HDAC3 cleavage contributes to the regulation of apoptosis-related proteins on co-treatment delphinidin and TRAIL
(A) HDAC3 is cleaved by co-treatment of delphinidin and TRAIL. LNCaP cells were incubated with different concentration of delphinidin (0, 10, 30, 50 μM) with or without TRAIL (50 ng/ml) for 12 h. Western blot analysis was performed by using antibodies against HDAC1, HDAC2, HDAC3 or HDAC8. (B) Knockdown of HDAC3 sensitizes to TRAIL. LNCaP cells transfected with the indicated siRNA (scrambled siRNA, HDAC1, HDAC2, HDAC3, or HDAC8). Following transfection, cells were also exposed for a further 12 h to TRAIL (50 ng/mL), and analyzed by western blot with anti-HDAC1, HDAC2, HDAC3, HDAC8, or PARP antibodies. (C) Down-regulation of HDAC activity is induced by co-treatment of delphinidin and TRAIL. LNCaP cells were incubated with different concentrations of delphinidin (0, 10, 30, 50 μM) with or without TRAIL (50 ng/ml) for 12 h. After incubation, HDAC activity was measured by an HDAC activity ELISA assay kit. All data are expressed as the mean ± SD for triplicates. (D and E) HDAC3 regulates the expression of apoptosis-related proteins during co-treatment with delphinidin and TRAIL. (D) LNCaP cells were transfected with HDAC3 siRNA or a scrambled siRNA. Following transfection, cells were also exposed for a further 12 hours to delphinidin (30 μM) and/or TRAIL (50 ng/mL), and analyzed by western blot analysis with survivin, XIAP, cIAP-2, BID, BAX, BCL-2, HDAC3, p53, and acetylated p53 (Ac-p53) antibodies. (E) LNCaP cells were transfected with the empty plasmid or HDAC3 expression plasmid (F-HDAC3). Following transfection, cells were also exposed for a further 12 h to delphinidin (30 μM) and/or TRAIL (50 ng/mL), and the apoptotic factors above were analyzed by western blot analysis. (F and G) Combined treatment with TRAIL and delphinidin leads to apoptosis and cleavage of HDAC3 in prostate cancer cell lines. LNCaP (F) and Du145 cells (G) were treated with TRAIL (50 ng/ml) and/or delphinidin (30 μM) for 12 h, and then a western blot analysis was performed using PARP, HDAC3, or BID antibodies.

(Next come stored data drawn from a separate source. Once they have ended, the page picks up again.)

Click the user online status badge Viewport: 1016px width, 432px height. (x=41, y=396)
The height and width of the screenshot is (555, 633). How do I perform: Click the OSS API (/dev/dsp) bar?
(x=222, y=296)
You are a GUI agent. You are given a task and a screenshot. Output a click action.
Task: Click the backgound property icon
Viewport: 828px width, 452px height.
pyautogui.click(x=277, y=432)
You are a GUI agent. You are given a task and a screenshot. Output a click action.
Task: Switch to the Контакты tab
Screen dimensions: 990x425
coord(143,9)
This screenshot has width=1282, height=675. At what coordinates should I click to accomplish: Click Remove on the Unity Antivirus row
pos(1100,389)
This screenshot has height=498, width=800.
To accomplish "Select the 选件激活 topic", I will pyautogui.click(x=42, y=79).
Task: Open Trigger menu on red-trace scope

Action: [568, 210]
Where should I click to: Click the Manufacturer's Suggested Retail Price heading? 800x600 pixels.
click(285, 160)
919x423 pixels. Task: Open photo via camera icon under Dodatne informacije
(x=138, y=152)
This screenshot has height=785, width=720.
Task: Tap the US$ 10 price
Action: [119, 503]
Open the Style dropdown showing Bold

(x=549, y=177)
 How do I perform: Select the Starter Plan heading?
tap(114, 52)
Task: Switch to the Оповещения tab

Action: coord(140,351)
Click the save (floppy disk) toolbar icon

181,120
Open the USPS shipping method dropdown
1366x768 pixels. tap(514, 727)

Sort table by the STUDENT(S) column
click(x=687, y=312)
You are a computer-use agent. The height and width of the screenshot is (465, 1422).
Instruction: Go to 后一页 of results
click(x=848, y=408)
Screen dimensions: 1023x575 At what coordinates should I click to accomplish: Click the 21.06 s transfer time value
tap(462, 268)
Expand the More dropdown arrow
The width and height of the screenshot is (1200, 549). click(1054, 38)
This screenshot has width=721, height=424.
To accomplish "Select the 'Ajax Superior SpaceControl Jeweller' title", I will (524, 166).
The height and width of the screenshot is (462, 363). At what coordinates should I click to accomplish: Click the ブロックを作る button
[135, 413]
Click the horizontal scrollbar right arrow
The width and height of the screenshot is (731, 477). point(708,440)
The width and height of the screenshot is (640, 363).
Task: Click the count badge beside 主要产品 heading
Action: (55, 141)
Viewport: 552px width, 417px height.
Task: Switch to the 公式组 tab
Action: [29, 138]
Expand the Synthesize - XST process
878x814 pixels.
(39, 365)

HDAC3 cleavage is regulated by DR5-mediated effector caspases activation and accelerated the delphinidin-induced sensitization of TRAIL-mediated apoptosis
As shown in Fig. 6A, in the combined treatment with delphinidin and TRAILDR5 siRNA more effectively inhibited the activation of effector caspases (caspase-3 and -7) and the cleavage of HDAC3 compared with the scrambled siRNA. Therefore, this result demonstrated that activity of effector caspases and HDAC3 cleavage is altered by DR5, which plays a critical role in the delphinidin-induced sensitization of TRAIL-mediated apoptosis. Because HDAC3 is caspase-dependent in some cell types, we examined the possible involvement of active effector caspases in HDAC3 cleavage. Pretreatment with the caspase 3/7 inhibitor DQMD inhibited the delphinidin and TRAIL-induced activation of caspase 3/7 and remarkably blocked truncation of HDAC3 (Fig. 6B), suggesting that HDAC3 is cleaved by effector caspases during co-treatment. DNA fragmentation represents a characteristic hallmark of apoptosis. TUNEL assay is an established method for detecting DNA fragments. To investigate whether combined treatment of delphinidin and TRAIL can induce apoptotic cell death through HDAC3, TUNEL staining was performed. As shown in Fig. 6C, apoptotic cell death by delphinidin and TRAIL combination treatment was significantly increased by HDAC3 siRNA (3.5-fold) compared with the scrambled siRNA (2.1-fold), suggesting that cleavage of HDAC3 accelerates the sensitizing effect of delphinidin on TRAIL-mediated apoptosis.
Figure 6
HDAC3 cleavage is regulated by DR5-mediated effector caspases activation in the delphinidin-induced sensitization of TRAIL-mediated apoptosis
(A) DR5 expression is critical for the activation of caspases and cleavage of HDAC3 in the co-treatment of delphinidin and TRAIL. LNCaP cells were transfected with the scrambled siRNA or DR5 siRNA. Following transfection, cells were incubated for a further 12 h with delphinidin (30 μM) and/or TRAIL (50 ng/mL), and analyzed by western blot analysis with caspase-8, caspase-3, caspase-7, and HDAC3 antibodies. (B) Cleavage of HDAC3 depends on the activation of effector caspases. LNCaP cells were pretreated for 30 min with or without caspase-3/7 inhibitor DQMD (20 mM) before TRAIL (50 ng/ml) and/or delphinidin (30 μM) treatment for 12 h. After incubation, western blot analysis was performed by using antibodies against caspase-7, caspase-3, cleaved caspase-3, and HDAC3. (C) TUNEL assay indicating the additive effects of TRAIL and delphinidin on induction of apoptosis in LNCaP cells (left). TUNEL-positive apoptotic cells were counted in five different high power fields (right). The data are expressed as percent TUNEL-positive cells. The data are expressed as the mean ± SD for triplicates. (D) Schematic diagram of apoptotic pathway induced by the combined treatment with TRAIL and delphinidin.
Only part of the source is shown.